- **Prompt**:
Render the items below as a Markdown table with the columns Row and Line, numbering each line in sequence and leaving out blank lines.

- **Material provided**:

>> START

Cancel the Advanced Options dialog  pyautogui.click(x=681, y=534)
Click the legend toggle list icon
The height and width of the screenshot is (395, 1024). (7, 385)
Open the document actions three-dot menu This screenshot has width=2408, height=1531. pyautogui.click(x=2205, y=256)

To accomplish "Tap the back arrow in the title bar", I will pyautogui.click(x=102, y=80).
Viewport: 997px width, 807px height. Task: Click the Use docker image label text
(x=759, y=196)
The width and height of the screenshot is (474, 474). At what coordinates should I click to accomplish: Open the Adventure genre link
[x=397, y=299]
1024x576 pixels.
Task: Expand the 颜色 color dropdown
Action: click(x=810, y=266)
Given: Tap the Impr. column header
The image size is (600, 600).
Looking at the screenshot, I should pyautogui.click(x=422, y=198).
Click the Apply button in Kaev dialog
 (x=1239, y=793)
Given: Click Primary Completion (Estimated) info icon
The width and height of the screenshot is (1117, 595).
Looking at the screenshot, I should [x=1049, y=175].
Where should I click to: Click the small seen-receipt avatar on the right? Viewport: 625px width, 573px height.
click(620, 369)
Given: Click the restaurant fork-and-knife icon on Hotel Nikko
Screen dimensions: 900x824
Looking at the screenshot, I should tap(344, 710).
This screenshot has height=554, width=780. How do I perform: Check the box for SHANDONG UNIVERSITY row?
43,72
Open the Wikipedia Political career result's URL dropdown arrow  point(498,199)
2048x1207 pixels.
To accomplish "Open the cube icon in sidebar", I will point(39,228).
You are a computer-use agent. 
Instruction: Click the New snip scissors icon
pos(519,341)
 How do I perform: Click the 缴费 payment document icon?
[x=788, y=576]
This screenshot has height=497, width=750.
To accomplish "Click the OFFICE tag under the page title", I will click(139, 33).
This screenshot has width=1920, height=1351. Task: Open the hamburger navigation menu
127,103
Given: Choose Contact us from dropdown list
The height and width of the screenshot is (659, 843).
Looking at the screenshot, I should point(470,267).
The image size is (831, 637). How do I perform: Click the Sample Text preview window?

>> END

- **Result for this exercise**:
| Row | Line |
|---|---|
| 1 | Cancel the Advanced Options dialog  pyautogui.click(x=681, y=534) |
| 2 | Click the legend toggle list icon |
| 3 | The height and width of the screenshot is (395, 1024). (7, 385) |
| 4 | Open the document actions three-dot menu This screenshot has width=2408, height=1531. pyautogui.click(x=2205, y=256) |
| 5 | To accomplish "Tap the back arrow in the title bar", I will pyautogui.click(x=102, y=80). |
| 6 | Viewport: 997px width, 807px height. Task: Click the Use docker image label text |
| 7 | (x=759, y=196) |
| 8 | The width and height of the screenshot is (474, 474). At what coordinates should I click to accomplish: Open the Adventure genre link |
| 9 | [x=397, y=299] |
| 10 | 1024x576 pixels. |
| 11 | Task: Expand the 颜色 color dropdown |
| 12 | Action: click(x=810, y=266) |
| 13 | Given: Tap the Impr. column header |
| 14 | The image size is (600, 600). |
| 15 | Looking at the screenshot, I should pyautogui.click(x=422, y=198). |
| 16 | Click the Apply button in Kaev dialog |
| 17 |  (x=1239, y=793) |
| 18 | Given: Click Primary Completion (Estimated) info icon |
| 19 | The width and height of the screenshot is (1117, 595). |
| 20 | Looking at the screenshot, I should [x=1049, y=175]. |
| 21 | Where should I click to: Click the small seen-receipt avatar on the right? Viewport: 625px width, 573px height. |
| 22 | click(620, 369) |
| 23 | Given: Click the restaurant fork-and-knife icon on Hotel Nikko |
| 24 | Screen dimensions: 900x824 |
| 25 | Looking at the screenshot, I should tap(344, 710). |
| 26 | This screenshot has height=554, width=780. How do I perform: Check the box for SHANDONG UNIVERSITY row? |
| 27 | 43,72 |
| 28 | Open the Wikipedia Political career result's URL dropdown arrow  point(498,199) |
| 29 | 2048x1207 pixels. |
| 30 | To accomplish "Open the cube icon in sidebar", I will point(39,228). |
| 31 | You are a computer-use agent.  |
| 32 | Instruction: Click the New snip scissors icon |
| 33 | pos(519,341) |
| 34 |  How do I perform: Click the 缴费 payment document icon? |
| 35 | [x=788, y=576] |
| 36 | This screenshot has height=497, width=750. |
| 37 | To accomplish "Click the OFFICE tag under the page title", I will click(139, 33). |
| 38 | This screenshot has width=1920, height=1351. Task: Open the hamburger navigation menu |
| 39 | 127,103 |
| 40 | Given: Choose Contact us from dropdown list |
| 41 | The height and width of the screenshot is (659, 843). |
| 42 | Looking at the screenshot, I should point(470,267). |
| 43 | The image size is (831, 637). How do I perform: Click the Sample Text preview window? |